Newman: One step enough for me
Posted in Blog, Christianity, DevonLast month I wrote about John Henry Newman’s love of the colours and scents of Devon. In December 1832, with his Devon friends Robert and Hurrell Froude, Newman set off from Falmouth on board the packet ship Hermes bound for the Mediterranean.
In Rome, he attended High Mass in the Church of Santa Maria Sopra Minerva when the Pope and what Newman described as his ‘court’ were present. Here Newman, the man who twelve years later was to become a Roman Catholic, was troubled at the sight of the Pope’s feet being kissed and then him ‘being carried on high’. However, on leaving Rome after some weeks, he was sorry to leave ‘a delightful place, so calm and quiet, so dignified and beautiful that I know nothing like it but Oxford’.
After Rome, he separated from his Devon friends who returned to England. Newman, now alone for the first time in a foreign country, travelled south by land to Naples before boarding a two-masted English sailing ship bound for Messina in NE Sicily. He took with him as a servant a Neapolitan called Gennaro who had served as a sailor on board the Victory at the Battle of Trafalgar.

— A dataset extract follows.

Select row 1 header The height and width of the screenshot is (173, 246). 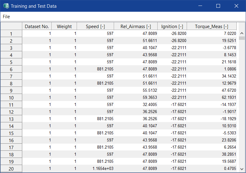[x=11, y=34]
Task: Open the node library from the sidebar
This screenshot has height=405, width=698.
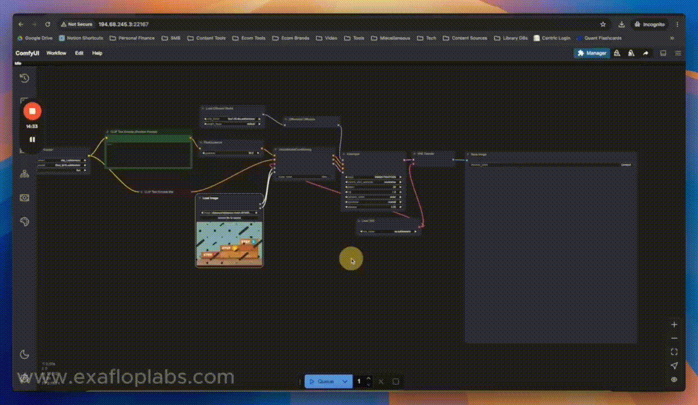Action: tap(24, 173)
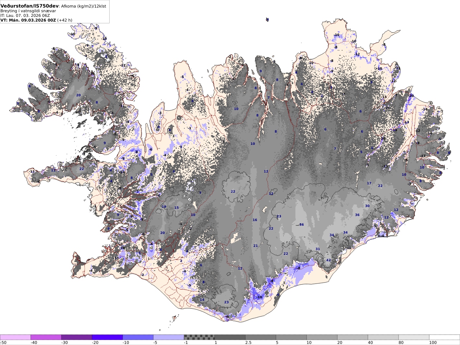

On 1 May, in Sicily, Newman began to suffer from a high fever. In a delirious state, he tried to calm his racing mind by attempting to count the stars in the sky. There was no doctor and no medicine. Gennaro made him some camomile tea which helped a little. Moving on to Castro Giovanni (now known as Enna), in the centre of Sicily, a doctor attempted, with limited success, to bleed Newman. It seems that he had fallen victim to an epidemic of either gastric or typhoid fever which was often accompanied by cholera. Gennaro, heroically, exposed himself to infection by sleeping in the same room as Newman.
After a week, Newman’s condition improved somewhat and he took a walk outside becoming overwhelmed by the beauty of the countryside. He and Gennaro reached Palermo and found an English hotel where Newman recorded that he ‘sat some time by the bedside, crying bitterly and all I could say was, that I was sure God had some work for me to do in England’. For nearly three weeks he waited for a ship which would sail to England, and on 13 June boarded an orange boat which was bound for Marseilles. Gennaro, who had saved his life, left to rejoin his family in Naples. Newman was convinced that no Englishman could have nursed him as Gennaro had done.
On 16 June, becalmed in the Straits of Bonaficio between Corsica and Sardinia, Newman wrote the poem which is now sung as the hymn ‘Lead, kindly Light’.
Edward Bickersteth, Bishop of my own diocese of Exeter from 1885 to 1900, attempted to improve on Newman’s hymn. He appended a verse with a note saying that ‘it was added … from a sense of need, and from a deep conviction that the heart of the belated pilgrim can only find rest in the Light of Light.’ Bishop Bickersteth’s verse was:
Meantime along the narrow rugged path,
Thyself hast trod,
Lead, Saviour, lead me home in Child‐like faith
Home to my God,
To rest for ever after earthly strife
In the calm light of everlasting life.
Personally, I don’t like Bickersteth’s attempt to improve on Newman. I think that the bishop turned what was written as poetry into something too dogmatic and lost Newman’s sense of mystery.
The words which are surely most characteristic of Newman come at the end of his own first verse:
… I do not ask to see
The distant scene; one step enough for me.
This was a thought which was always to be at the heart of Newman’s spirituality: that light is only given to us gradually bit by bit, but that we are always given enough to see what we have to do next, and that when we have taken that step which has been lit up for us, we shall see the next, but only the next, step illuminated – while to attempt to see several steps ahead or the end of the path is not only futile but also self-defeating.
Later Victorians, though often disappointed that Newman left the Church of England for the Church of Rome, found that his verses perfectly represented their hesitant acts of faith and sung them thoughtfully and prayerfully as many of us still do today.
Lead, kindly Light, amid the encircling gloom,
Lead thou me on;
The night is dark, and I am far from home,
Lead thou me on.
Keep thou my feet; I do not ask to see
The distant scene; one step enough for me.
I was not ever thus, nor prayed that thou
Should’st lead me on;
I loved to choose and see my path; but now
Lead thou me on.
I loved the garish day, and, spite of fears,
Pride ruled my will: remember not past years.
So long thy power hath blest me, sure it still
Will lead me on,
O’er moor and fen, o’er crag and torrent, till
The night is gone,
And with the morn those angel faces smile,
Which I have loved long since, and lost awhile.